A new study by the National University of Science and Technology MISiS has identified the key factors contributing to the disintegration of underground structures, like metros.
The findings, published in the 'IOP conference series: Materials Science and Engineering' journal, would help cut metro construction and maintenance costs, as well as develop more durable lining for the planned underground facilities.
Defects of underground facilities' load-bearing structures can account for 25 to 100 per cent of construction cost.
The quality of their construction, service life and capital expenses depend on the type of lining and specific methods used for its installation, Professor Yelena Kulikova stated.
"The discovery of a mechanism influencing the formation of defects inside the internal lining makes it possible to chart measures for preventing their formation and to reduce underground structures' maintenance and construction costs," Kulikova told RIA Novosti.
Findings reveal that water filtration contributes to most of the defects inside the underground facilities' structure.
"Speaking of deep tunnels, water filtration is usually observed in their side sections.
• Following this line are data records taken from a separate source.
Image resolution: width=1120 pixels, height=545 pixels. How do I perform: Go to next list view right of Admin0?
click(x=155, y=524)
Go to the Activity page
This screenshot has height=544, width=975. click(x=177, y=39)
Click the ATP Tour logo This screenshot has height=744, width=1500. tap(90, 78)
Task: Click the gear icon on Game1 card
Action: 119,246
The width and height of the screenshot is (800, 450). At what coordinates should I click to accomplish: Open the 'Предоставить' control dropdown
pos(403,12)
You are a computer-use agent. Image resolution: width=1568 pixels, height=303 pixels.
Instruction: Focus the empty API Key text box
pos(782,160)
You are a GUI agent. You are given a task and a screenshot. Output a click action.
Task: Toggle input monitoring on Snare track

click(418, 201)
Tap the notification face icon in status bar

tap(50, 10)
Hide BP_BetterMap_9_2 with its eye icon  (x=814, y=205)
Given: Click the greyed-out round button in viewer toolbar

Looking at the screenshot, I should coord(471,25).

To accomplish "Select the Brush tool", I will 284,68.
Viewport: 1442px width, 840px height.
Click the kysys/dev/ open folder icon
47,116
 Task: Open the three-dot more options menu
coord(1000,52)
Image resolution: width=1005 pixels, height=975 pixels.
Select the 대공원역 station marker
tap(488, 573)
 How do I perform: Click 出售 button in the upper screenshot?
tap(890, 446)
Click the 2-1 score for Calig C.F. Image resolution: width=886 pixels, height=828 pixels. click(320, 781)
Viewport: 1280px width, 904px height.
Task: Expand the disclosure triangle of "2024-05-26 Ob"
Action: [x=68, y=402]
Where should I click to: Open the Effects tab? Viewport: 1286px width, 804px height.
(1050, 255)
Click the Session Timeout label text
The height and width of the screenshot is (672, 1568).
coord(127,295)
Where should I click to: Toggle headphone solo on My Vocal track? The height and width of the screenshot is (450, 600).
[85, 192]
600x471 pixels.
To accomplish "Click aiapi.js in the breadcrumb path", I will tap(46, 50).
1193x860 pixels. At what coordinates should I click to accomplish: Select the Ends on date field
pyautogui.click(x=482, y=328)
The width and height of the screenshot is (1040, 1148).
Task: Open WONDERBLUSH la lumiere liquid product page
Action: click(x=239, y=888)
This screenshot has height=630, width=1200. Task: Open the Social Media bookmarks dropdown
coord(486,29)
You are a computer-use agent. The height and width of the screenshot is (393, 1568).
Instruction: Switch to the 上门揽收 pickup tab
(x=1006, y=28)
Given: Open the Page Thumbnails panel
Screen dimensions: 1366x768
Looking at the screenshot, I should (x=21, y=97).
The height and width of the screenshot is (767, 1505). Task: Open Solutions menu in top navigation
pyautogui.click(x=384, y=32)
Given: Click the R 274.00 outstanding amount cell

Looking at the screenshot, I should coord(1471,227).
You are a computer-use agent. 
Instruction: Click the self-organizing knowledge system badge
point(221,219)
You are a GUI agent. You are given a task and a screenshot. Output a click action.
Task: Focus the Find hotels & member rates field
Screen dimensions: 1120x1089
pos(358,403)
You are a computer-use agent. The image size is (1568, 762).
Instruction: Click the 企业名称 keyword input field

As far as shallow tunnels are concerned, water filtration is visible inside their gutters and near the ceilings. Filtration is centred near the insulation and concrete section joints," she explained.
Key factors contributing to the disintegration of tunnels include the water-abrasive wear and tear of tunnel gutters, the leaching of free lime from concrete under the influence of external ground waters, as well as gas and chemical corrosion caused by aggressive liquids flowing through the tunnels. These combined and separate factors cause the lining to decay or even put the tunnel out of use for a long time.
It is necessary to focus on the choice of structural and water-insulation materials, as well as production processes and technologies for installing water-proof joints and seams between concrete-coated sections while designing and installing load-bearing structures of underground facilities.

Copyrights © 2019 Business Standard Private Ltd. All rights reserved.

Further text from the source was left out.